It was written by Roger Taylor, but lines like You can’t turn back the clock, You can’t turn back the tide, Ain’t that a shame… are sung ruefully by Mercury, in what many have claimed were the final vocals he ever recorded. It’s unashamedly sentimental, and usually that would have me running a mile, but when lyrics like Those days are all gone now, But one thing is true, When I look, And I find, I still love you… are sung by a dying man then they hit much harder.

The video – filmed in black and white to hide just how gaunt Mercury was – is certainly the last thing he filmed, six months before his death. Ever the showman – behold the cat waistcoat! – he asked for the closing shot to be re-filmed, in which he chuckles to himself, looks down, then whispers I still love you… Not a dry eye left in the house.

The lyrics shift from ‘those were’ the days of our lives to ‘these are…’, in a positive message, a sign that even in the shadow of death each day is a gift. Again, this is something I might balk at if it weren’t for the fact that a dying man is singing it. If he believes it then who am I to judge? Personally, I’d have liked ‘The Show Must Go On’ as the posthumous single – much more dramatic, much more Queen – but that had been released a couple of months earlier, making #16.

For sure ‘These Are the Days of Our Lives’ wouldn’t have made number one on its own, without either Mercury’s death or ‘Bo Rap’s re-release. A certain run-of-the-mill Elton John song will suffer a similar fate a few years later, caught up in another famous death, becoming one half of the highest-selling single ever in the process. ‘Bohemian Rhapsody’ meanwhile added five more weeks in top spot to its original nine, becoming the third longest-running #1 ever. And this isn’t the end of the chart-topping story for either Queen or Freddie. But it is the end for 1991, one of the more interesting years for chart-topping singles, with Gregorian chants, rapping cartoon characters, sixteen-weekers, Bono in character as ‘The Fly’, Vic Reeves (because why not?), and it all ending on a farewell to the greatest frontman who ever strutted the stage.

=-=-=-=-=

-- Written task 1 --
Retype the entries word for word, starting at the line containing "Open the jetbrains.com/mono" and continuing through the last entry, with both ends included.

Target pointing data:
=-=-=-=-=

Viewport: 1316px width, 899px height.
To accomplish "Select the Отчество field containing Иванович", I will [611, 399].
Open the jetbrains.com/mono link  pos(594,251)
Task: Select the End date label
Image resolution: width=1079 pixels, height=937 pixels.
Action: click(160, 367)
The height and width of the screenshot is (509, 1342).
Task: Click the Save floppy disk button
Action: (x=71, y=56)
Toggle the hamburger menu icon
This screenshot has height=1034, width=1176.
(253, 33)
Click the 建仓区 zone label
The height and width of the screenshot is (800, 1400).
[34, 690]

=-=-=-=-=

-- Written task 2 --
Translate this sentence from the piece on "These Are the Days of Our Lives" into Spanish: "If he believes it then who am I to judge?"

-- Result 1 --
Open the jetbrains.com/mono link  pos(594,251)
Task: Select the End date label
Image resolution: width=1079 pixels, height=937 pixels.
Action: click(160, 367)
The height and width of the screenshot is (509, 1342).
Task: Click the Save floppy disk button
Action: (x=71, y=56)
Toggle the hamburger menu icon
This screenshot has height=1034, width=1176.
(253, 33)
Click the 建仓区 zone label
The height and width of the screenshot is (800, 1400).
[34, 690]

-- Result 2 --
Si él lo cree, ¿quién soy yo para juzgar?